EXERCISE MATERIALS start

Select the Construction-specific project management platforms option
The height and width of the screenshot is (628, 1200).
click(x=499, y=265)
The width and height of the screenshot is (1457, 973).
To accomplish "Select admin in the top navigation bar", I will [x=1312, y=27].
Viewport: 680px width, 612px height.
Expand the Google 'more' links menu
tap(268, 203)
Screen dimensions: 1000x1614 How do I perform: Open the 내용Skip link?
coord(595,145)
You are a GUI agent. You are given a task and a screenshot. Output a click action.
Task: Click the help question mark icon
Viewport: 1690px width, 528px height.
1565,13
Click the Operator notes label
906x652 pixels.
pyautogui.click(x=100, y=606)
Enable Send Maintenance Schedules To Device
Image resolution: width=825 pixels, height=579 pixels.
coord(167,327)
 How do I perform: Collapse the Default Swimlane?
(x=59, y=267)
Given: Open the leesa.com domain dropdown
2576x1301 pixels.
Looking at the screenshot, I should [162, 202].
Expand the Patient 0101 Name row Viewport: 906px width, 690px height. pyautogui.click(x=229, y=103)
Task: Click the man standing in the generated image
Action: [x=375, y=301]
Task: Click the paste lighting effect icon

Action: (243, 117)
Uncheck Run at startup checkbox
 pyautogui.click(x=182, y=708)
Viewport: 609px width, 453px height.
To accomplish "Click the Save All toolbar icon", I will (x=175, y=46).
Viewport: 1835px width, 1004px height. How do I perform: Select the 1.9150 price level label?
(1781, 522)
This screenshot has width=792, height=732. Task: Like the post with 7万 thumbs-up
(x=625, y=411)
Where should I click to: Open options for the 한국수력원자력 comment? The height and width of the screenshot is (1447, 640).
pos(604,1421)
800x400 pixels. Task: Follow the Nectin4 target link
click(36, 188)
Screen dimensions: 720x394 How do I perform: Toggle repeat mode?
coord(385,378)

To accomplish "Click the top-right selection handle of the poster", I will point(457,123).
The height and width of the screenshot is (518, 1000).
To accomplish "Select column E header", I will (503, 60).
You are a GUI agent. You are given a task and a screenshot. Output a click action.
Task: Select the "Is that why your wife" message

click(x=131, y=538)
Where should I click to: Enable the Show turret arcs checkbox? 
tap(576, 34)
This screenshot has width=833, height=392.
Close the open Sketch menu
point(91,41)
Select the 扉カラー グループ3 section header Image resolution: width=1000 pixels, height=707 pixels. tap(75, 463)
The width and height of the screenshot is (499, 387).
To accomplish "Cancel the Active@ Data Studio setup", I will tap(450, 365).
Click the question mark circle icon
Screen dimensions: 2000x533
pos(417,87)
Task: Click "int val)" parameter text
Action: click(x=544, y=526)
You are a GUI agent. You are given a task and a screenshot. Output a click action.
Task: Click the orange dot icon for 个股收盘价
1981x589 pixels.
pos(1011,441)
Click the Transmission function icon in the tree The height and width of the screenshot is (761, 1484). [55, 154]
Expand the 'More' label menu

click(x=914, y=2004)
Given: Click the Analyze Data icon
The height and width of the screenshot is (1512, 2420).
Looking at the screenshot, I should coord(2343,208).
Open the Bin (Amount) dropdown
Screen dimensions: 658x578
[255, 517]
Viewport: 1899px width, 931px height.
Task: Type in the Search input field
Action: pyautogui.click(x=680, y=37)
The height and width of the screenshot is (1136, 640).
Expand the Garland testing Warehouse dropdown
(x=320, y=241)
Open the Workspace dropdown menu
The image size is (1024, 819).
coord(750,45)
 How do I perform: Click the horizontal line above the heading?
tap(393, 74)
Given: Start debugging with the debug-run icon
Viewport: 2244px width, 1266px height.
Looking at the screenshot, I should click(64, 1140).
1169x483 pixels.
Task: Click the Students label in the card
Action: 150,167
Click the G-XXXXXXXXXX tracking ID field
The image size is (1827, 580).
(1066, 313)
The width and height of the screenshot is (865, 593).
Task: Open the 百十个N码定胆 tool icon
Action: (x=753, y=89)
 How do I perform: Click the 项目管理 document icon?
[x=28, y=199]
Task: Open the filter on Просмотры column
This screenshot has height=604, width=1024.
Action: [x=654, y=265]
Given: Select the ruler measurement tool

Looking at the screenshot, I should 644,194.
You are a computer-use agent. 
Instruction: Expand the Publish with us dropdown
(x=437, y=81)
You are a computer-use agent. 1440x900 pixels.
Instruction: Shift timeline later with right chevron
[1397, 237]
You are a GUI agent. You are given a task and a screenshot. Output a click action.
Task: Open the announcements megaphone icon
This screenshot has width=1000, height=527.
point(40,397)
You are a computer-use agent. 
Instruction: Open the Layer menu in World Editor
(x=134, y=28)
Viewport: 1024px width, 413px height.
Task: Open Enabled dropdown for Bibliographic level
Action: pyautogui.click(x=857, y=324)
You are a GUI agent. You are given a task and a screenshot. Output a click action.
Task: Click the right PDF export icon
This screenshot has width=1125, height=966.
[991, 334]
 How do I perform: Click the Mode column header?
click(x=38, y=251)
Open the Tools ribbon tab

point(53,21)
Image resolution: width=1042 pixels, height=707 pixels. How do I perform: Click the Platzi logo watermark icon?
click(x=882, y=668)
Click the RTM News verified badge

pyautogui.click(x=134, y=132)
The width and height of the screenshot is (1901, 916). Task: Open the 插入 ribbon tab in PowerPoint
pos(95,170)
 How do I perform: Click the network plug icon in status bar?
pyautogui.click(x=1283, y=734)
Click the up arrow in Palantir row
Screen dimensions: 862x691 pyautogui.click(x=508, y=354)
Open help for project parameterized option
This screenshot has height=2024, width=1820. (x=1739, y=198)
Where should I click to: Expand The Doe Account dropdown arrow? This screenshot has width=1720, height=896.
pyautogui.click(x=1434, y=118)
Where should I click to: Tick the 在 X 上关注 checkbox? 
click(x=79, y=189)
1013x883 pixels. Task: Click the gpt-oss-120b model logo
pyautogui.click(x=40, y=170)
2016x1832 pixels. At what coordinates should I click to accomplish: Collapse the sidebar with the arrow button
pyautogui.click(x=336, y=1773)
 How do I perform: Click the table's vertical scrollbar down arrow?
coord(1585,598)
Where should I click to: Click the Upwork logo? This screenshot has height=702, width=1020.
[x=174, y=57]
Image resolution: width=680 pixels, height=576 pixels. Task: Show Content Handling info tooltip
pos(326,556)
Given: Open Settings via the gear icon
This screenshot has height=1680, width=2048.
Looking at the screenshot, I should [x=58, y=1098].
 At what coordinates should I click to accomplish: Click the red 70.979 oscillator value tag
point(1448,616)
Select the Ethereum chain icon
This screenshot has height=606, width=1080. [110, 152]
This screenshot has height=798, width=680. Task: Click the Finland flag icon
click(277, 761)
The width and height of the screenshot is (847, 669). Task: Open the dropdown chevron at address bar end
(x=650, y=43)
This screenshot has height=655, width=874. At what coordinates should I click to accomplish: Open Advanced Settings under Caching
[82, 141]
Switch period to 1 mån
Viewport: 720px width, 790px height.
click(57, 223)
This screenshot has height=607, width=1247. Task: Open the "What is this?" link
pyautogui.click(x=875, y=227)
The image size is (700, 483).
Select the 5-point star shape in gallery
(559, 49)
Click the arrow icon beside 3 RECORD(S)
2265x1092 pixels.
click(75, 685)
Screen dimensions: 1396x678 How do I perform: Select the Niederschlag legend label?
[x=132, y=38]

EXERCISE MATERIALS end

_TASK REQUIREMENTS_: Reproduce every line of the listing above verbatim.

_FULL RESPONSE_:
Select the Construction-specific project management platforms option
The height and width of the screenshot is (628, 1200).
click(x=499, y=265)
The width and height of the screenshot is (1457, 973).
To accomplish "Select admin in the top navigation bar", I will [x=1312, y=27].
Viewport: 680px width, 612px height.
Expand the Google 'more' links menu
tap(268, 203)
Screen dimensions: 1000x1614 How do I perform: Open the 내용Skip link?
coord(595,145)
You are a GUI agent. You are given a task and a screenshot. Output a click action.
Task: Click the help question mark icon
Viewport: 1690px width, 528px height.
1565,13
Click the Operator notes label
906x652 pixels.
pyautogui.click(x=100, y=606)
Enable Send Maintenance Schedules To Device
Image resolution: width=825 pixels, height=579 pixels.
coord(167,327)
 How do I perform: Collapse the Default Swimlane?
(x=59, y=267)
Given: Open the leesa.com domain dropdown
2576x1301 pixels.
Looking at the screenshot, I should [162, 202].
Expand the Patient 0101 Name row Viewport: 906px width, 690px height. pyautogui.click(x=229, y=103)
Task: Click the man standing in the generated image
Action: [x=375, y=301]
Task: Click the paste lighting effect icon

Action: (243, 117)
Uncheck Run at startup checkbox
 pyautogui.click(x=182, y=708)
Viewport: 609px width, 453px height.
To accomplish "Click the Save All toolbar icon", I will (x=175, y=46).
Viewport: 1835px width, 1004px height. How do I perform: Select the 1.9150 price level label?
(1781, 522)
This screenshot has width=792, height=732. Task: Like the post with 7万 thumbs-up
(x=625, y=411)
Where should I click to: Open options for the 한국수력원자력 comment? The height and width of the screenshot is (1447, 640).
pos(604,1421)
800x400 pixels. Task: Follow the Nectin4 target link
click(36, 188)
Screen dimensions: 720x394 How do I perform: Toggle repeat mode?
coord(385,378)

To accomplish "Click the top-right selection handle of the poster", I will point(457,123).
The height and width of the screenshot is (518, 1000).
To accomplish "Select column E header", I will (503, 60).
You are a GUI agent. You are given a task and a screenshot. Output a click action.
Task: Select the "Is that why your wife" message

click(x=131, y=538)
Where should I click to: Enable the Show turret arcs checkbox? 
tap(576, 34)
This screenshot has width=833, height=392.
Close the open Sketch menu
point(91,41)
Select the 扉カラー グループ3 section header Image resolution: width=1000 pixels, height=707 pixels. tap(75, 463)
The width and height of the screenshot is (499, 387).
To accomplish "Cancel the Active@ Data Studio setup", I will tap(450, 365).
Click the question mark circle icon
Screen dimensions: 2000x533
pos(417,87)
Task: Click "int val)" parameter text
Action: click(x=544, y=526)
You are a GUI agent. You are given a task and a screenshot. Output a click action.
Task: Click the orange dot icon for 个股收盘价
1981x589 pixels.
pos(1011,441)
Click the Transmission function icon in the tree The height and width of the screenshot is (761, 1484). [55, 154]
Expand the 'More' label menu

click(x=914, y=2004)
Given: Click the Analyze Data icon
The height and width of the screenshot is (1512, 2420).
Looking at the screenshot, I should coord(2343,208).
Open the Bin (Amount) dropdown
Screen dimensions: 658x578
[255, 517]
Viewport: 1899px width, 931px height.
Task: Type in the Search input field
Action: pyautogui.click(x=680, y=37)
The height and width of the screenshot is (1136, 640).
Expand the Garland testing Warehouse dropdown
(x=320, y=241)
Open the Workspace dropdown menu
The image size is (1024, 819).
coord(750,45)
 How do I perform: Click the horizontal line above the heading?
tap(393, 74)
Given: Start debugging with the debug-run icon
Viewport: 2244px width, 1266px height.
Looking at the screenshot, I should click(64, 1140).
1169x483 pixels.
Task: Click the Students label in the card
Action: 150,167
Click the G-XXXXXXXXXX tracking ID field
The image size is (1827, 580).
(1066, 313)
The width and height of the screenshot is (865, 593).
Task: Open the 百十个N码定胆 tool icon
Action: (x=753, y=89)
 How do I perform: Click the 项目管理 document icon?
[x=28, y=199]
Task: Open the filter on Просмотры column
This screenshot has height=604, width=1024.
Action: [x=654, y=265]
Given: Select the ruler measurement tool

Looking at the screenshot, I should 644,194.
You are a computer-use agent. 
Instruction: Expand the Publish with us dropdown
(x=437, y=81)
You are a computer-use agent. 1440x900 pixels.
Instruction: Shift timeline later with right chevron
[1397, 237]
You are a GUI agent. You are given a task and a screenshot. Output a click action.
Task: Open the announcements megaphone icon
This screenshot has width=1000, height=527.
point(40,397)
You are a computer-use agent. 
Instruction: Open the Layer menu in World Editor
(x=134, y=28)
Viewport: 1024px width, 413px height.
Task: Open Enabled dropdown for Bibliographic level
Action: pyautogui.click(x=857, y=324)
You are a GUI agent. You are given a task and a screenshot. Output a click action.
Task: Click the right PDF export icon
This screenshot has width=1125, height=966.
[991, 334]
 How do I perform: Click the Mode column header?
click(x=38, y=251)
Open the Tools ribbon tab

point(53,21)
Image resolution: width=1042 pixels, height=707 pixels. How do I perform: Click the Platzi logo watermark icon?
click(x=882, y=668)
Click the RTM News verified badge

pyautogui.click(x=134, y=132)
The width and height of the screenshot is (1901, 916). Task: Open the 插入 ribbon tab in PowerPoint
pos(95,170)
 How do I perform: Click the network plug icon in status bar?
pyautogui.click(x=1283, y=734)
Click the up arrow in Palantir row
Screen dimensions: 862x691 pyautogui.click(x=508, y=354)
Open help for project parameterized option
This screenshot has height=2024, width=1820. (x=1739, y=198)
Where should I click to: Expand The Doe Account dropdown arrow? This screenshot has width=1720, height=896.
pyautogui.click(x=1434, y=118)
Where should I click to: Tick the 在 X 上关注 checkbox? 
click(x=79, y=189)
1013x883 pixels. Task: Click the gpt-oss-120b model logo
pyautogui.click(x=40, y=170)
2016x1832 pixels. At what coordinates should I click to accomplish: Collapse the sidebar with the arrow button
pyautogui.click(x=336, y=1773)
 How do I perform: Click the table's vertical scrollbar down arrow?
coord(1585,598)
Where should I click to: Click the Upwork logo? This screenshot has height=702, width=1020.
[x=174, y=57]
Image resolution: width=680 pixels, height=576 pixels. Task: Show Content Handling info tooltip
pos(326,556)
Given: Open Settings via the gear icon
This screenshot has height=1680, width=2048.
Looking at the screenshot, I should [x=58, y=1098].
 At what coordinates should I click to accomplish: Click the red 70.979 oscillator value tag
point(1448,616)
Select the Ethereum chain icon
This screenshot has height=606, width=1080. [110, 152]
This screenshot has height=798, width=680. Task: Click the Finland flag icon
click(277, 761)
The width and height of the screenshot is (847, 669). Task: Open the dropdown chevron at address bar end
(x=650, y=43)
This screenshot has height=655, width=874. At what coordinates should I click to accomplish: Open Advanced Settings under Caching
[82, 141]
Switch period to 1 mån
Viewport: 720px width, 790px height.
click(57, 223)
This screenshot has height=607, width=1247. Task: Open the "What is this?" link
pyautogui.click(x=875, y=227)
The image size is (700, 483).
Select the 5-point star shape in gallery
(559, 49)
Click the arrow icon beside 3 RECORD(S)
2265x1092 pixels.
click(75, 685)
Screen dimensions: 1396x678 How do I perform: Select the Niederschlag legend label?
[x=132, y=38]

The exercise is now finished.